Hawley opened the door, flicked on the light, and said, “After you.”

One poster taped to the wall: Hendrix, Axis: Bold As Love. And out the window, a straight shot across the green lawn and over the hedges to the back of the Persky house—probably I was looking right at Cinnamon’s window.

Soon, we were seated side by side on the hard old bed, looking over the pages of Hamilton High Class 1983/1984.

“Where the hell’s that picture?” he said. “They played in the auditorium there. I helped ’em set up the speakers, AV stuff.”

As he spoke, Hawley Senior thumbed page by page. There was something excruciating about high school yearbooks, even when they weren’t your own. You felt the gloss of a bubble about to burst. Finally, he landed on a messy photo collage—Winter Talent Show. And in the corner of the page was a single blurry black-and-white stage shot scissored into a hasty blob, with a caption across the bottom in corrector ribbon white—Daily Telegraph with all the names listed.

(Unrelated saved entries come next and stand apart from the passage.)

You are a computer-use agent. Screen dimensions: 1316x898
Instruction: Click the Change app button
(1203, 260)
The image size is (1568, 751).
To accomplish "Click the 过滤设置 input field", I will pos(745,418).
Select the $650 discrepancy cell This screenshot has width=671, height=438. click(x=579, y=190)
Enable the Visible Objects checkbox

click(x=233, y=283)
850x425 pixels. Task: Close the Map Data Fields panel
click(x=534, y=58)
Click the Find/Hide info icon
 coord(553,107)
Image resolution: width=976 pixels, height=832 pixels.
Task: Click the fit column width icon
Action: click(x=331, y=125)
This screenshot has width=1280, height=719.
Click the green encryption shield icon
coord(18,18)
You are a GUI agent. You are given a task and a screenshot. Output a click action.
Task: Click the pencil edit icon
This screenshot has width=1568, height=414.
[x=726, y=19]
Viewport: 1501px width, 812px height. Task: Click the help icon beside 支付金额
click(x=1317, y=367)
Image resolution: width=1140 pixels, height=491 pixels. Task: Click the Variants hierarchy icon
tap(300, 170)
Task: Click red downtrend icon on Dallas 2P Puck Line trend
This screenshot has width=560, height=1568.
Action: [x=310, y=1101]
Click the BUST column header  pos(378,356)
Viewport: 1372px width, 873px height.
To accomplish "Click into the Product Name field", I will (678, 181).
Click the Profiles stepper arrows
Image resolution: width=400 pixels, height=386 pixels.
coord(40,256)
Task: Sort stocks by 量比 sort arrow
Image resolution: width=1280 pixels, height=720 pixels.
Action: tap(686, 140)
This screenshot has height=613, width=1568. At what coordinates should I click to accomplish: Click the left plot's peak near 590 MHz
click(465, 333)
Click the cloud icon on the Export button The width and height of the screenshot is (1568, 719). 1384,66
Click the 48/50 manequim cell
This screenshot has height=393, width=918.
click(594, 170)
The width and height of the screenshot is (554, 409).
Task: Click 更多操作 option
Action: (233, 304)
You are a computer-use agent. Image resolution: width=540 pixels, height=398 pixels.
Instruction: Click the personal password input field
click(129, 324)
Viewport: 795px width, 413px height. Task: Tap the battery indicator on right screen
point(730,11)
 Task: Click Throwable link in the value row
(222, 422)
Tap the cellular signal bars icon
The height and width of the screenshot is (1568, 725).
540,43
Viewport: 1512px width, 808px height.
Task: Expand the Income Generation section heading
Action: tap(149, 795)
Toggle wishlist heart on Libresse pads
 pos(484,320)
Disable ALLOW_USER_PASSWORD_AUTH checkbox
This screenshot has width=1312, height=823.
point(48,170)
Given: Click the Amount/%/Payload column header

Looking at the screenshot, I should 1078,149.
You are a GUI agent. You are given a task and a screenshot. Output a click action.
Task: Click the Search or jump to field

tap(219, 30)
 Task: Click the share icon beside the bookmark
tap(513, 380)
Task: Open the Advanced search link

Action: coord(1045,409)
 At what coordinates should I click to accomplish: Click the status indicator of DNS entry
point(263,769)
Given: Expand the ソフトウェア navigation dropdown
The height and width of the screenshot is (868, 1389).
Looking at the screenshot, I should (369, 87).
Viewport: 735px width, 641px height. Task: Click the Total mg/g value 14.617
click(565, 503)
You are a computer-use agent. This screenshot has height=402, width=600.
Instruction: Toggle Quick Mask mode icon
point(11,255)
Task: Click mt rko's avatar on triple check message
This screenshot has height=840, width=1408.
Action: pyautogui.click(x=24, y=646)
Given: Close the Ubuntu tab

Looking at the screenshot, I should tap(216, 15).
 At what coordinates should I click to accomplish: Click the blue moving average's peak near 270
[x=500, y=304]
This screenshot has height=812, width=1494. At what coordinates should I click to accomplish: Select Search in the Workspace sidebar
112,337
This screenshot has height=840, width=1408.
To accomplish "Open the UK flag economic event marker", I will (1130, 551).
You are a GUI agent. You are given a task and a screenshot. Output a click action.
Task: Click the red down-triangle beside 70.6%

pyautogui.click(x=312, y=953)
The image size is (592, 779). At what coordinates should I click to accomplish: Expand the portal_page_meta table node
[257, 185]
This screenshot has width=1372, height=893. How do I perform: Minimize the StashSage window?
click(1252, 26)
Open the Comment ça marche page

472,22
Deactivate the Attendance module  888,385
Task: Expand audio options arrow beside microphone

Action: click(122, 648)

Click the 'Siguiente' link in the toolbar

“Here they are,” he said, tapping the pic. “In all their raggedy-ass glory.”

Impatient, I grabbed the book, looked closer.

It was not a great photo, taken longways from one corner of the stage. It was as if the photographer, Hawley Senior himself, of course, wanted to make sure you knew what kind of sneakers they were wearing. This put his son, Hawley Junior, at the far, far end of the stage, an apparition in a velvet tux, his face shrouded by a mop of blond curly hair, hunched over his old-time keyboard. Durazo was shirtless in the way back but Grunes you could see the most—staring at his fingers on the frets of his bass like they were his worst enemy. Sandoz was at the fourth wall, lurchin’ like Jagger.

“Who’s this?” I said. “On guitar?”

“That’s Emil.”

“Yeah?” I shook my head. “It…it doesn’t look like him.”

He grabbed the book back and looked closer, squinted. “It’s a funny angle, that’s all. This is them and they are it.”

“Wait, hold on,” I said, and yanked the book back. Then I fished out my cell to take a close pic. “Gimme a sec, we’ll blow it up.”

I took a pic of the page, did a quick stretch with thumb and forefinger. Hawley Senior had grabbed the yearbook back but I was focused on the cell phone now.

“See?!” I said, holding the phone out. “Who the heck is that?—’cause it’s not Emil.”